Where Are the Gaps in Your Compliance Plan?

In a recent ACAMS Today, different polls performed across several compliance practitioners showed a wide range of root causes for potential gaps in related compliance programs.

Francisco Mainez
2 min

"The world of fantasy fills the gaps in people's knowledge."

This quote from French historian and archaeologist Fred Vargas sums up a common industry problem: building a robust, seamless Financial Crime Risk & Compliance framework.
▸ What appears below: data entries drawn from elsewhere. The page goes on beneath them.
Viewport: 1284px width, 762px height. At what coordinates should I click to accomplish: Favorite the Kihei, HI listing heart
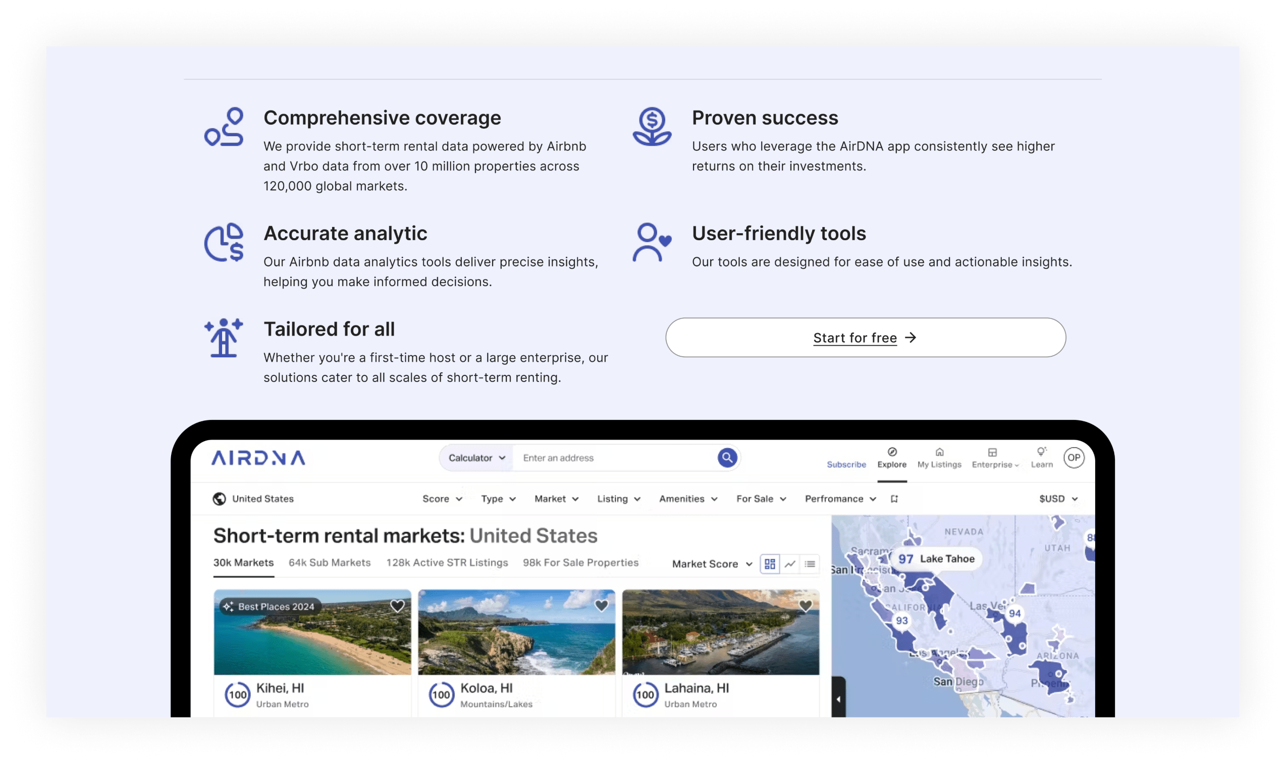tap(397, 606)
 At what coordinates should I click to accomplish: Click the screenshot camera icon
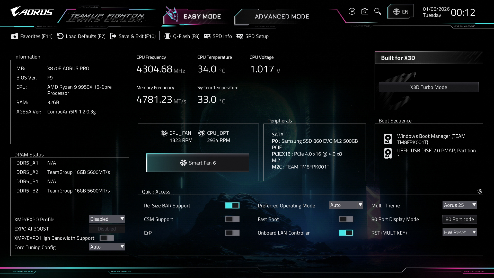(x=365, y=12)
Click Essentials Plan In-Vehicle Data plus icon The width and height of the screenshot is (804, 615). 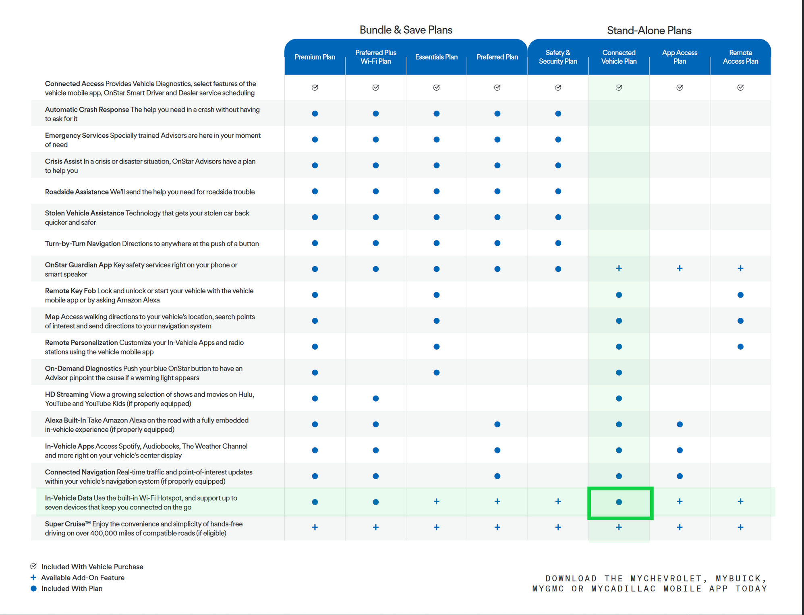(436, 501)
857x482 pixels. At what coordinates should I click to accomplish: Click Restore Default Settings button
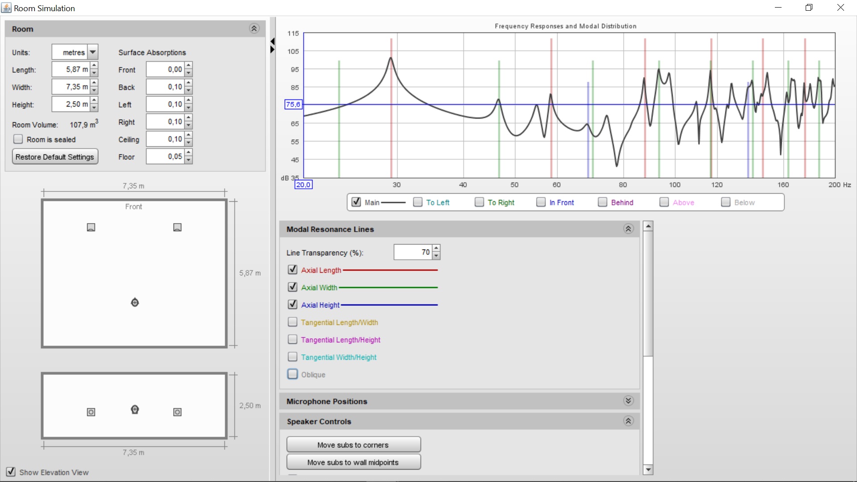[55, 157]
In a recent ACAMS (Association of Certified Money Laundering Specialists) Today article titled Measuring the Effectiveness of your AML program, polls performed across several compliance practitioners showed a wide range of root causes for potential gaps in related compliance programs. More than half (52%) of responses blamed a lack of adequate technology and ongoing monitoring.

The Root Causes

Other causes quoted in the poll were:

  • 39% data governance & quality
  • 29% risk assessment
  • 27% training
  • 20% risk & compliance governance

While it would be too risky to concentrate solely on the lack of adequate technology, the reality is that professionals consistently perceive it as the most influencing factor in flawed, incomplete, or ineffective programs. Additionally, it's no surprise that the lack of adequate data to feed the systems or tools in question comes significantly closer. This underpins the adage that bad data leads to bad insights and decisions even when flowing through the best-automated systems.

Technology & Monitoring

Financial institutions and FinTech firms are frequently forced to face challenges derived from legacy tools, system integration, and data quality. To make things worse, they must tackle Financial Crime in all its variants within a fast-evolving, highly complex environment.

Financial Crime risk mitigation cannot be applied to a single area of an actor's lifecycle. For example, deploying a highly effective KYC tool will only obtain partial results if coupled with old, legacy transaction monitoring solutions. Compliance teams should holistically apply technology to Financial Crime; it must be connected and aligned with other elements such as regulatory requirements, risks, and typologies impacting the business. Lastly, it must be flexible enough to adapt to the fast-evolving environment and be governed and controlled so that dependencies are kept at bay.

Financial Crime needs tools that detect anomalies at any time, including on an ongoing basis. Functional-based systems (i.e., KYC, Transaction Monitoring, Case Management) communicate so models are constantly evolving, or a single platform can host and monitor those segments from a central perspective. The result is a combination of well-trained, calibrated machine and human elements, where one complements the other in what some authors define as "augmented intelligence."

Augmented Intelligence (AuI) effectively fuses the power of intelligence with automation, leaving machines to process essential but time-consuming low-level tasks. At the same time, humans oversee decision-making strategy and put together all the elements that typically conform to a complex investigation. It essentially makes Artificial Intelligence faster and smarter, contributing to closing the gap between compliance programs and criminals.

The development of AuI-powered solutions also helps mitigate "alert fatigue": the degrading of capabilities driven by poor user experience (UX) systems coupled with a monotonous, seemingly endless review of high volumes of alerts that drive little or no outcome. Adopting systems that work for compliance staff is vital to keeping high but balanced levels of efficiency (how can we best maximize workforce, tools, and budgets) and effectiveness (how good we are at fighting).